--- Start of PAGE EXTRACT ---

It's definitely pretty warm here, but I don't think warm enough for us at elevation. Think we'll go walk the dogs down at the lake tomorrow and check soil temps! I always look too early. 

I know a couple of old timers who used to run big mushroom operations, back in the day. Keep meaning to ask about fire. I think it's more than a year after fire that is optimal.


----------



## K.B. (Sep 7, 2012)

Managed to go check out a burn area from 2013 today. Nice hike, beautiful area and great weather. No morels, though. 

The pixie/fairy cup mushrooms were just starting to come up, so I think I will visit again in a couple weeks!


----------



## big rockpile (Feb 24, 2003)

Find them here

[ame]http://www.youtube.com/watch?v=EIyixC9NsLI[/ame]

big rockpile


----------



## 1shotwade (Jul 9, 2013)

Oldcountryboy said:


> Well heck, now we're all going to be pyromaniacs!
> 
> I've had black morels come up on my place after burning brush, leaves, etc. but since they were black, I just thought they had absorbed the black ashes and didn't think they would be good to eat. I would pick a one or two, examine it and then throw it down.



Black are just another type morel. They are the first up here,and fine food.The color Has nothing to do with the fire.


wade


----------



## Oldcountryboy (Feb 23, 2008)

1shotwade said:


> Black are just another type morel. They are the first up here,and fine food.The color Has nothing to do with the fire.

--- End of PAGE EXTRACT ---

> REQUIRED TASK 1
In the mushroom-hunting thread, why did Oldcountryboy throw down the black morels that came up after brush burning? Answer in one to three sentences.
> REQUIRED TASK 2
Print a passage from the mushroom-hunting thread without changes, starting at the words "It's definitely pretty" and ending after the words "look too early.".
The data that comes next has nothing to do with the mushroom-hunting thread.

--- Start of DATA EXTRACT ---

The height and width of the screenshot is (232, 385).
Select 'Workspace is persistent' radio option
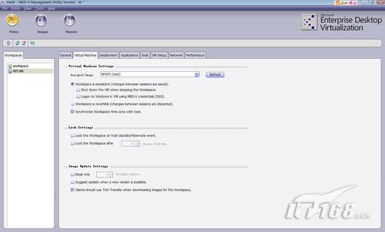tap(72, 84)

--- End of DATA EXTRACT ---

> EXPECTED ANSWER 1
Oldcountryboy thought the black morels had absorbed the black ashes from the burning. For that reason, Oldcountryboy did not think they would be good to eat, and after examining one or two, threw them down.

> EXPECTED ANSWER 2
It's definitely pretty warm here, but I don't think warm enough for us at elevation. Think we'll go walk the dogs down at the lake tomorrow and check soil temps! I always look too early.